Pippi Langstrumpf: aufmüpfig und eigenständig
Schon beinahe ein Heldinnen-Urgestein ist Pippi Langstrumpf. Die freche Seemannstochter von Astrid Lindgren habe unsere Vorstellungen vom Kind maßgeblich geprägt hat, erklärt Ritter. Zur Erscheinung des Buches habe sie mit ihrem Verhalten "gänzlich mit den Konventionen des Kindseins gebrochen."
Pippi Langstrumpf gilt uns heute als Idealtypus des selbstständigen, des anarchischen, nicht vom Erwachsenen korrumpierten Kindes; sie ist durch ihre Eigenständigkeit faszinierend.
Conni: angepasste Vorzeigetochter
Fast gegensätzlich zur vorlauten Pippi kommt Vorzeigetochter Conni daher. Die Kinderbuchfigur sei vor allem gewöhnlich, dahinter stecke ein pädagogisch motiviertes literarisches Konzept, das Kinder mit Erfahrungen in Berührung bringen möchte, die demnächst in ihrem Leben anstehen, weiß Ritter. Bücher wie "Conni kommt in den Kindergarten" würden allgemeingültige, stellvertretende Erfahrungssituationen schaffen, in denen "das Kind im Schonraum der heimischen Lektüresituation erleben kann, wie das denn wohl sein könnte."

## BEREITGESTELLTE DATEN
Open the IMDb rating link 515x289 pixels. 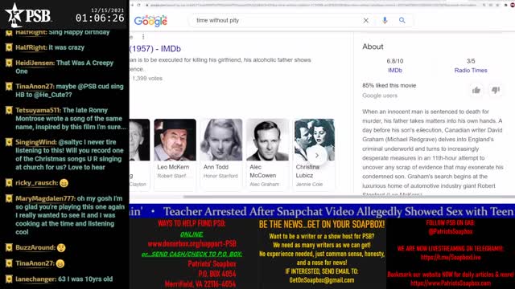[x=395, y=70]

## ZU ERLEDIGENDE AUFGABEN
- a) Schreiben Sie aus dem Auszug den Abschnitt ab, der mit den Worten „Pippi Langstrumpf: aufmüpfig“ beginnt und mit „ihre Eigenständigkeit faszinierend.“ endet.
- b) Beantworten Sie anhand des Auszugs:
(i) Wessen Tochter ist Pippi Langstrumpf?
(ii) Welcher Buchtitel über Conni wird genannt?
(iii) Was ist die Kinderbuchfigur Conni laut Ritter vor allem?
Für die Aufgaben sind die Daten ohne Belang.

## LÖSUNGEN JE AUFGABE
- a)
Pippi Langstrumpf: aufmüpfig und eigenständig
Schon beinahe ein Heldinnen-Urgestein ist Pippi Langstrumpf. Die freche Seemannstochter von Astrid Lindgren habe unsere Vorstellungen vom Kind maßgeblich geprägt hat, erklärt Ritter. Zur Erscheinung des Buches habe sie mit ihrem Verhalten "gänzlich mit den Konventionen des Kindseins gebrochen."
Pippi Langstrumpf gilt uns heute als Idealtypus des selbstständigen, des anarchischen, nicht vom Erwachsenen korrumpierten Kindes; sie ist durch ihre Eigenständigkeit faszinierend.

- b)
(i) Die Tochter eines Seemanns.
(ii) „Conni kommt in den Kindergarten“.
(iii) Gewöhnlich.